Task description. Give the records from the line containing "Task: View the Ivory Flaneur necklace photo" through the end of the records, both included, as a numbered list, leaving out blank lines.

Task inputs.
=-=-=-=-=

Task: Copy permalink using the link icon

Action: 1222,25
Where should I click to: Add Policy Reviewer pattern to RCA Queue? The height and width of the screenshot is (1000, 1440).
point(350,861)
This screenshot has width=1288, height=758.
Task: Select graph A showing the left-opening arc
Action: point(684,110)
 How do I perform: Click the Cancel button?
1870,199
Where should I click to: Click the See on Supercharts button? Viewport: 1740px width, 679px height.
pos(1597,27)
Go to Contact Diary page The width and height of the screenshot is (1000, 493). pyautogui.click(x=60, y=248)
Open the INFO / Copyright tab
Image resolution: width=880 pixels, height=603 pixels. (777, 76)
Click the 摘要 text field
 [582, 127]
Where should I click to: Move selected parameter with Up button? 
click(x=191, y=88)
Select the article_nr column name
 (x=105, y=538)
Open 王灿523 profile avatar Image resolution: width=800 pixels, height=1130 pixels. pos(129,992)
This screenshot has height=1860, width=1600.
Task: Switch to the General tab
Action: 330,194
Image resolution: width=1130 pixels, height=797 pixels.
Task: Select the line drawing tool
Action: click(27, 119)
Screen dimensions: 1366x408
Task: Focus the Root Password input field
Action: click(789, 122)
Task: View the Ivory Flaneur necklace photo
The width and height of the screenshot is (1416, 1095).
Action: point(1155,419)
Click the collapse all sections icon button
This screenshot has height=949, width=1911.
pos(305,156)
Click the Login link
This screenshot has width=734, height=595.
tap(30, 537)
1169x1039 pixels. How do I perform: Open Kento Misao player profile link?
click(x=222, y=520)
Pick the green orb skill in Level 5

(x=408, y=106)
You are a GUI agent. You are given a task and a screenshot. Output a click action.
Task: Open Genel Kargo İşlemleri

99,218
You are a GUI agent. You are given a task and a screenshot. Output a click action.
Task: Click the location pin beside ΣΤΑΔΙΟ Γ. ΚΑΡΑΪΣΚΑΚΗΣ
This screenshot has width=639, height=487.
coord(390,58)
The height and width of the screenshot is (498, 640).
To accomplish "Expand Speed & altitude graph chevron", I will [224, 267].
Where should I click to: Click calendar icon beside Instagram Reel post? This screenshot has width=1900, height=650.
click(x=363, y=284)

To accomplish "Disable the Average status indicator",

=-=-=-=-=

Written reply.
1. Task: View the Ivory Flaneur necklace photo
2. The width and height of the screenshot is (1416, 1095).
3. Action: point(1155,419)
4. Click the collapse all sections icon button
5. This screenshot has height=949, width=1911.
6. pos(305,156)
7. Click the Login link
8. This screenshot has width=734, height=595.
9. tap(30, 537)
10. 1169x1039 pixels. How do I perform: Open Kento Misao player profile link?
11. click(x=222, y=520)
12. Pick the green orb skill in Level 5
13. (x=408, y=106)
14. You are a GUI agent. You are given a task and a screenshot. Output a click action.
15. Task: Open Genel Kargo İşlemleri
16. 99,218
17. You are a GUI agent. You are given a task and a screenshot. Output a click action.
18. Task: Click the location pin beside ΣΤΑΔΙΟ Γ. ΚΑΡΑΪΣΚΑΚΗΣ
19. This screenshot has width=639, height=487.
20. coord(390,58)
21. The height and width of the screenshot is (498, 640).
22. To accomplish "Expand Speed & altitude graph chevron", I will [224, 267].
23. Where should I click to: Click calendar icon beside Instagram Reel post? This screenshot has width=1900, height=650.
24. click(x=363, y=284)
25. To accomplish "Disable the Average status indicator",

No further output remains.